- [Problem statement] Rewrite the data below, changing every "Screen dimensions" to "Screen size" and keeping everything else the same.
◇ ◇ ◇
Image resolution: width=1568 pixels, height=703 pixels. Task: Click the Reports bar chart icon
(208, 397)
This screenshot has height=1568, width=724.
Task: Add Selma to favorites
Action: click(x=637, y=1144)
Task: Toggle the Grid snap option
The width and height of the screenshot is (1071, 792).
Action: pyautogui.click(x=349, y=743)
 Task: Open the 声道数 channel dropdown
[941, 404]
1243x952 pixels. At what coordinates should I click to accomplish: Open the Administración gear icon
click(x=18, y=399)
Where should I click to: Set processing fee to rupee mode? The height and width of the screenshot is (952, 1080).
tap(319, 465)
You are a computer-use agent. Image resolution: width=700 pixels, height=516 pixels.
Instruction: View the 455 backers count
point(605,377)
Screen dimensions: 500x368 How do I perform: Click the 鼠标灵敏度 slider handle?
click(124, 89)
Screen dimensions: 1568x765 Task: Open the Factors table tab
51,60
◇ ◇ ◇
- [Problem solution]
Image resolution: width=1568 pixels, height=703 pixels. Task: Click the Reports bar chart icon
(208, 397)
This screenshot has height=1568, width=724.
Task: Add Selma to favorites
Action: click(x=637, y=1144)
Task: Toggle the Grid snap option
The width and height of the screenshot is (1071, 792).
Action: pyautogui.click(x=349, y=743)
 Task: Open the 声道数 channel dropdown
[941, 404]
1243x952 pixels. At what coordinates should I click to accomplish: Open the Administración gear icon
click(x=18, y=399)
Where should I click to: Set processing fee to rupee mode? The height and width of the screenshot is (952, 1080).
tap(319, 465)
You are a computer-use agent. Image resolution: width=700 pixels, height=516 pixels.
Instruction: View the 455 backers count
point(605,377)
Screen size: 500x368 How do I perform: Click the 鼠标灵敏度 slider handle?
click(124, 89)
Screen size: 1568x765 Task: Open the Factors table tab
51,60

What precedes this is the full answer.